Mahou Tsukai ni Taisetsu na Koto ~Natsu no Sora~: Initial Impressions, or “Where Did This Budget Come From?”

The answer to the titular question is, of course, that they tapped Kobayashi Osamu (dear Japan: stop naming kids who go on to become important or at least recognizable figures in the anime industry “Osamu” as it’s getting confusing now). Of course, not having seen either Paradise Kiss or BECK, I did not know what exactly to expect when I fired up ~Natsu no Sora~. I expected something on the production levels of the previous series, which I quite liked, but couldn’t have been called “high budget” by a long shot. Maybe it’s just that HAL Film Maker is rich off the proceeds from Aria. Or something.

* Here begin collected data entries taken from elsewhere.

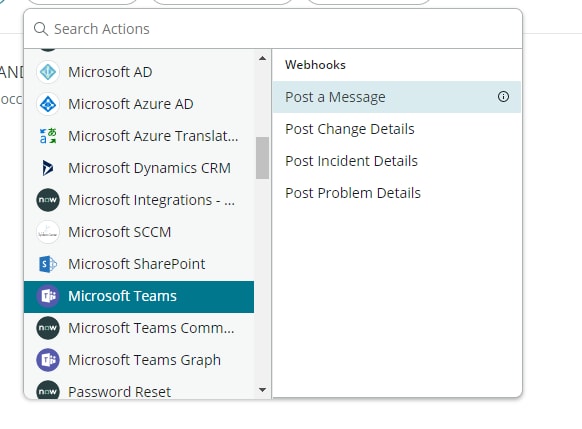
Task: Click the Microsoft SCCM icon
Action: tap(48, 232)
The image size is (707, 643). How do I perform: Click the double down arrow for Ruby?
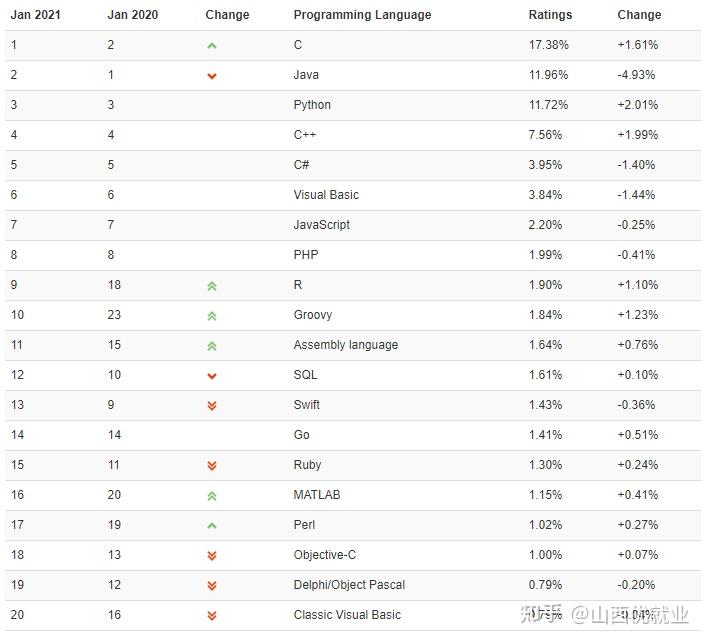212,466
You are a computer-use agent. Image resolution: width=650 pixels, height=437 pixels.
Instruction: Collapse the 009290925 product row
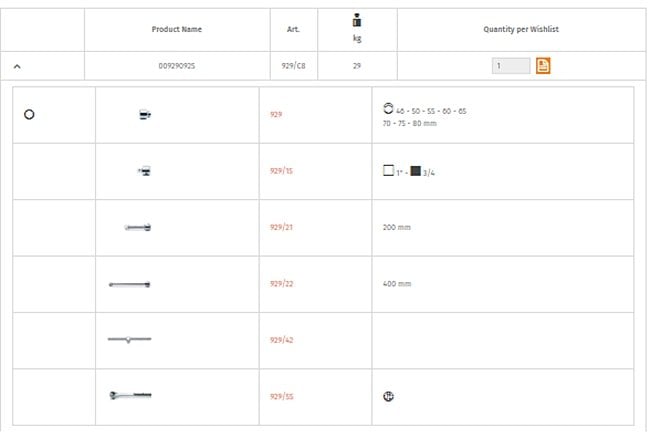(17, 66)
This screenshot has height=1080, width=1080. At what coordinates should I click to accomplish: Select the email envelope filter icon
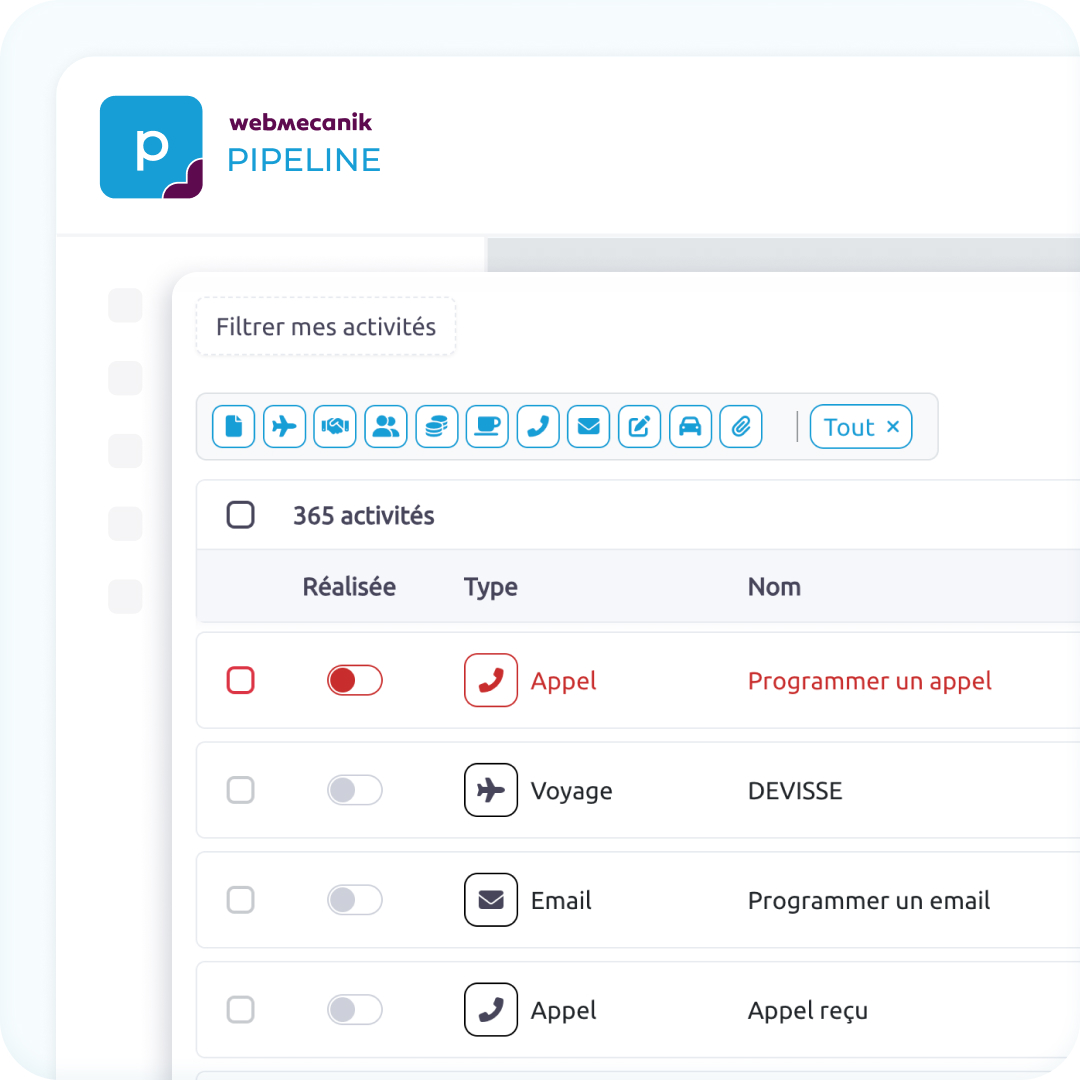click(588, 427)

At any rate, I totally was unprepared for the background visuals, which knocked me for a loop. At first I was like “holy crap, where did this money come from?” and then I was like “wait, these look like photographs” and then I looked even harder and they weren’t photographs, but they were actual drawings. So I was pretty much in a state of confusion for the first half of this episode, trying to figure out what was going on with the backgrounds. But I know now!

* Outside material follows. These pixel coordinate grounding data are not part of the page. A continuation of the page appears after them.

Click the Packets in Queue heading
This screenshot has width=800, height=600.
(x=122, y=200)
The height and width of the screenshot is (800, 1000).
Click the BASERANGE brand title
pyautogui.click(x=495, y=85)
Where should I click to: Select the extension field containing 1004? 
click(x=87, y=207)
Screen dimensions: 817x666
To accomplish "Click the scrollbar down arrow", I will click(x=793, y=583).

The mobile/character art isn’t quite up to par with the backgrounds, lending a kind of strange dichotomy to the whole thing, but there’s nothing wrong with the character art or animation at all. In fact, it reminds me of watching various American cartoons growing up, especially Looney Tunes, where there was a very similar disjoint between the backdrop and the actual props–if something was going to be used as a prop in a take, it would be drawn in the much simpler style of the characters, but if it wasn’t going to be used as a prop, it was drawn in the much more complex style of the background. Which sometimes led to amusing moments like a prop drawn in the background style in one cut, and then in another cut it’d be used as a prop and would be drawn much simpler. I hadn’t seen this in a while, and I’m not sure if it’s an anime thing, or just an advancement in modern animation techniques. I suppose this is the difference in budget and time allotment between a 13-episode TV series and a feature-length Shinkai Makoto film, but given the extreme complexity of the backgrounds, I’m not going to fault them on this matter.

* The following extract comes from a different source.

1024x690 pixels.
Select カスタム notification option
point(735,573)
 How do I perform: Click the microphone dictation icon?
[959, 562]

As for the actual episode itself: it was a prologue, so there’s not much to say other than “it was good.” Various elements of ~Natsu no Sora~ seem to have been improved over the original Mahou Tsukai ni Taisetsu na Koto: the writing feels much better, for instance, in what little we’ve seen, and other small things. It also retains the feel the first season had, which I of course cannot put into words, because I don’t think there are words. I think it’s fairly safe to declare HAL Film Maker the champions of the slice-of-life/iyashi-kei anime genre at the moment, considering they have Aria, Sketchbook, and now ~Natsu no Sora~ under their belt. Can they be stopped? Do we want them to stop? I don’t know!

3 Responses to “Mahou Tsukai ni Taisetsu na Koto ~Natsu no Sora~: Initial Impressions, or “Where Did This Budget Come From?””

  1. 1 Dop 6 July 2008 at 12:49 pm

    I dream of a world in where HAL Film Maker do a full length adaptation of Yokohama Kaidashi Kikou.
    It would be the best anime ever.

  2. 2 lelangir 6 July 2008 at 1:44 pm

    My favorite part was when Sora was eating dinner, and her mom kept ‘pestering’ her with questions, but she was just like “mmhmm mmhmm [I’m eating leave me alone] mmhmm mmhmm.” The first half of the episode was kind of slow but it picked up and overall I really enjoyed it.

  3. 3 Akari_House 6 July 2008 at 3:07 pm

    I don’t think most of the backgrounds are drawings. They look suspiciously more like photographs that have been “rotoscoped” with a good photoshop sketch-type filter (or combination of filters) to make them look hand-drawn, possibly retouched a little to add to the effect (insert obligatory “I can tell by the pixels and have seen quite a few shops in my day” line here).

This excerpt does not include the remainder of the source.